Selon «Bloomberg», cet échange pourrait avoir donné l'impulsion au plan en 28 points soutenu par Trump pour résoudre la guerre en Ukraine. L'origine de ce plan fait l'objet de spéculations depuis plusieurs jours.
Certains points clés du document proviendraient directement de Moscou, notamment les cessions territoriales étendues de l'Ukraine ainsi que le renoncement à une adhésion de Kiev à l'OTAN. Mais après des discussions entre Ukrainiens, Européens et Américains à Genève, le plan – considéré comme trop favorable au Kremlin – a été remanié et réduit à 19 points pour prendre davantage en compte les intérêts de Kiev.
«Difficile de trouver un compromis»
Après les premiers conseils de Steve Witkoff, le dialogue divulgué par Bloomberg va encore plus loin: «Laissez-moi vous dire ce que j'ai dit au président. Je lui ai dit que la Fédération de Russie a toujours souhaité un accord de paix. J'en suis convaincu. J'ai dit au président que j'y croyais. Et je pense que (...) le problème est que nous avons deux nations qui ont du mal à trouver un compromis. Et si nous y parvenons, nous aurons un accord de paix.»
«Ce serait fantastique»
Le plan de paix est ensuite évoqué pour la première fois de manière concrète.
- Witkoff: «Je pense même à élaborer une proposition de paix en 20 points, exactement comme à Gaza. Nous avions alors élaboré un plan de paix en 20 points de Trump, et je pense que nous pourrions faire la même chose avec vous. Mon point est le suivant...»
- Ouchakov: «D'accord, d'accord, mon ami. Je pense que c'est exactement le point dont nos chefs d'Etat et de gouvernement pourraient discuter. Hé Steve, je suis d'accord avec toi pour dire qu'il va adresser ses félicitations et dire que M. Trump est un véritable artisan de la paix, et ainsi de suite. C'est ce qu'il va dire.»
- Witkoff: «Je pense que ce serait fantastique.»
- Ouchakov: «Je vais en discuter avec mon chef et je vous recontacterai. D'accord?»
- Witkoff: «Oui, alors écoute-moi. Je voudrais te demander de dire ceci au président Poutine, car tu sais que je respecte beaucoup le président Poutine.»
- Ouchakov: «Oui, oui.»

QUESTIONS DE LECTURE
• a. D'après le texte sur le plan de paix pour l'Ukraine, à combien de points le plan a-t-il été réduit après les discussions de Genève ?
• b. Poursuivez le texte sur le plan de paix pour l'Ukraine après sa dernière réplique.
Les enregistrements forment un ensemble à part, indépendant du texte.

ENREGISTREMENTS DU CORPUS
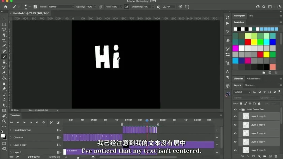283x159 pixels.
Task: Select the Clone Stamp tool
Action: coord(4,62)
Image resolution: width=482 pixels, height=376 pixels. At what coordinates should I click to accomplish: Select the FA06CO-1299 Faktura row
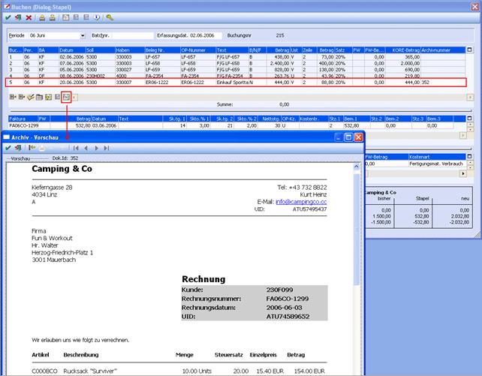(x=23, y=125)
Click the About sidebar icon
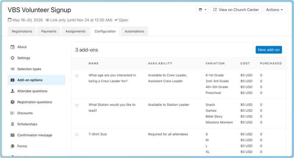Screen dimensions: 294x158 (12, 47)
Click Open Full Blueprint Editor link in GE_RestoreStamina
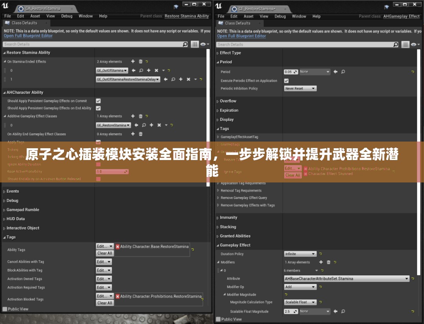 (241, 36)
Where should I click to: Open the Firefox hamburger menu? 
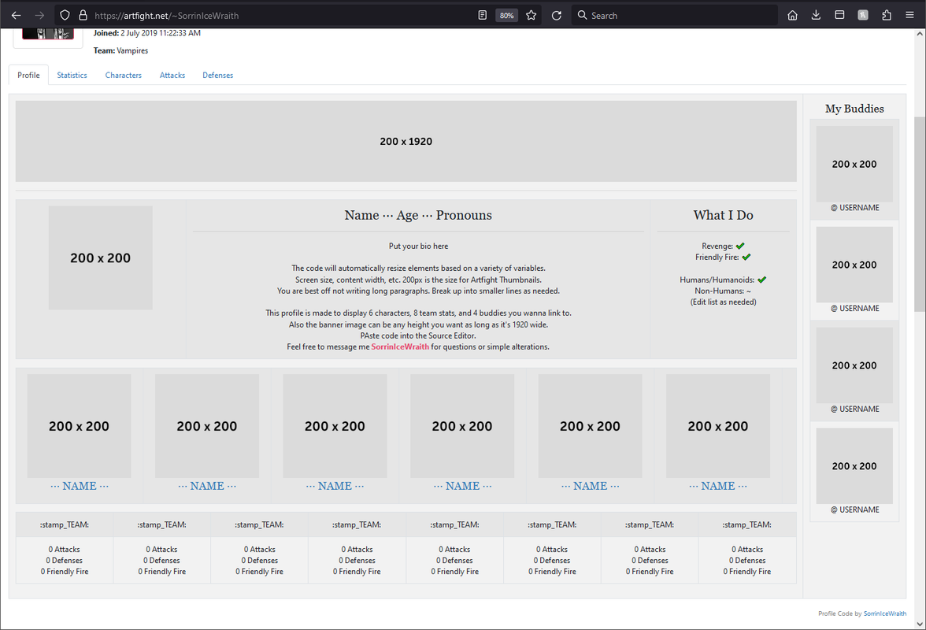pos(909,15)
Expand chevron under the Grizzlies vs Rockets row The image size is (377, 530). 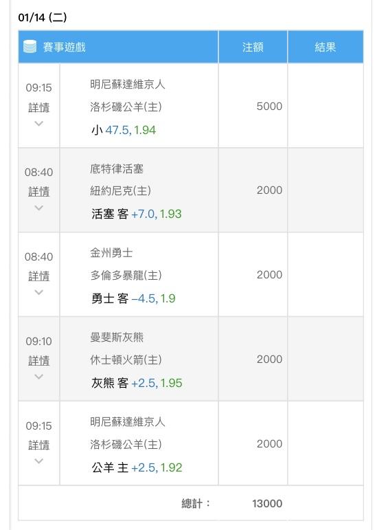click(x=39, y=377)
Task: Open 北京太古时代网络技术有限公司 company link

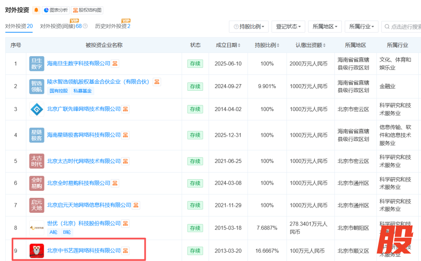Action: click(84, 161)
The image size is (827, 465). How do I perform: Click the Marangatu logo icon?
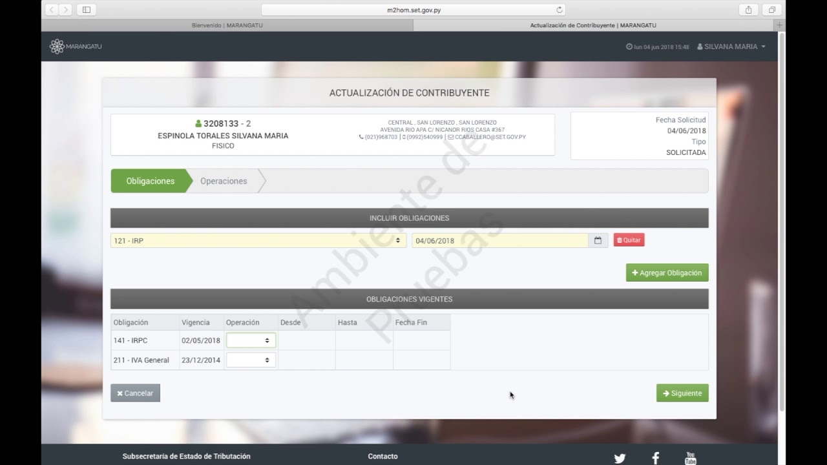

RÉPONSES ATTENDUES
• a. À 19 points.

• b.
- Witkoff: «Peut-être pourrait-il dire au président Trump: 'Steve et Yuri ont discuté d'un plan en 20 points très similaire pour la paix, et cela pourrait avoir un impact. Nous sommes ouverts à ce genre de choses – pour explorer ce qui est nécessaire pour parvenir à un accord de paix. Personnellement, je sais ce qui est nécessaire pour parvenir à un accord de paix: Donetsk et peut-être un échange de territoires. Mais au lieu de parler ainsi, nous ferions mieux de nous parler plus raisonnablement, car je pense que nous parviendrons à un accord ici.»
- Ouchakov: «Je vois.»
«Je parle à mon patron»
Lors de l'entretien, Witkoff aurait en outre indiqué que Zelensky devait se à la Maison Blanche le 17 octobre pour une visite et qu'un appel de Poutine à Trump était absolument nécessaire avant celle-ci. Ce à quoi Ouchakov aurait répondu: «OK, j'ai reçu tes conseils. Je vais en discuter avec mon patron et je reviendrai te voir».
Avant même la révélation de cette conversation, Reuters et Axios ont révélé que des parties centrales du plan initial en 28 points provenaient directement d'un document informel élaboré Moscou, et appelé «non-paper» . Ces informations ont suscité une grande incertitude dans la nuit précédant les discussions à Genève, les Russes ayant apparemment remis ce projet à l'administration Trump dès la mi-octobre.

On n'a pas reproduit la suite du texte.